Siska merasa sakit hati.
Siska mengelus kepalanya sambil berkata, "Katanya, kamu hebat. Kenapa kamu membiarkan dia menyakitimu seperti ini?"
"Hanya emosi sesaat," ucap Shania dengan tersenyum sinis. "Tinggal dua minggu lagi. Meskipun nanti mereka berdua telanjang bulat di depanku, aku nggak akan melakukan apa-apa."
"Nggak takut matamu rusak?"
"Setidaknya, mungkin aku merasa mual."
"Ya, aku juga akan mual."
Siska menemaninya sebentar. Setelah memastikan Shania baik-baik saja, dia pergi membeli salep untuk sakit pinggang Shania.
Langit di luar sudah malam.
Jevan mencari ke semua tempat yang biasa dikunjungi Shania, menghubungi semua teman-temannya, bahkan pergi ke rumah mertuanya.
Namun, dia masih belum menemukan Shania.
Siska adalah orang pertama yang Jevan hubungi, tetapi Siska menjawab tidak tahu.
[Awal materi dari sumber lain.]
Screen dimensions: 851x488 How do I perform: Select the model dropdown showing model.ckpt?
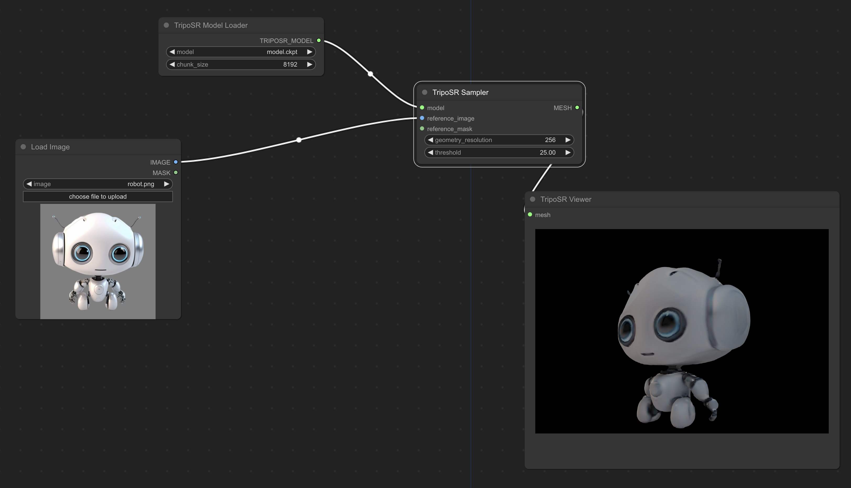coord(241,52)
Jevan menghubungi Siska untuk kedua kalinya ... Setelah dihubungi sebanyak 10 kali, Shania berkata, "Angkat saja, dia mungkin sudah tahu kamu pulang dari firma hukum sejak sore."
"Pria berengsek, dia baru cemas sekarang." Siska berjalan ke balkon dan mengangkat telepon. Siska berkata, "Jevan, bukankah harusnya kamu senang kalau Shania menghilang? Mulai sekarang, nggak ada lagi yang mengganggu hubunganmu dengan wanita jalang itu!"
Setelah mendengar kata-kata Siska, Jevan langsung yakin bahwa Shania sedang bersama Siska. Jevan berkata dengan suara serak, "Suruh dia angkat telepon."
"Aku nggak tahu dia ada di mana. Oh, mungkin saja Shania sudah nggak tahan dan bunuh diri di laut. Kamu mau mencarinya ke laut?"
Setelah itu, Siska menutup telepon.
Siska sengaja ingin membuat Jevan makin cemas.
Ekspresi wajah Jevan menjadi muram.
Ponsel Siska berbunyi lagi. Kali ini, Shania muncul dan berkata, "Aku saja yang angkat."
Siska menyerahkan ponsel kepadanya.
Shania mengangkat telepon dan berkata, "Jangan ganggu Siska, sebentar lagi aku pulang."
Jevan terdiam sejenak. Napas berat pria itu makin berat, lalu bertanya dengan hati-hati, "Kamu ada di mana?"
"Aku jemput kamu sekarang!"
"Bagaimana kondisi pinggangmu?"
"Masih sakit?"
"Huh ... " Shania tertawa, lalu berkata, "Jevan, sikap pura-puramu ini membuatku geli."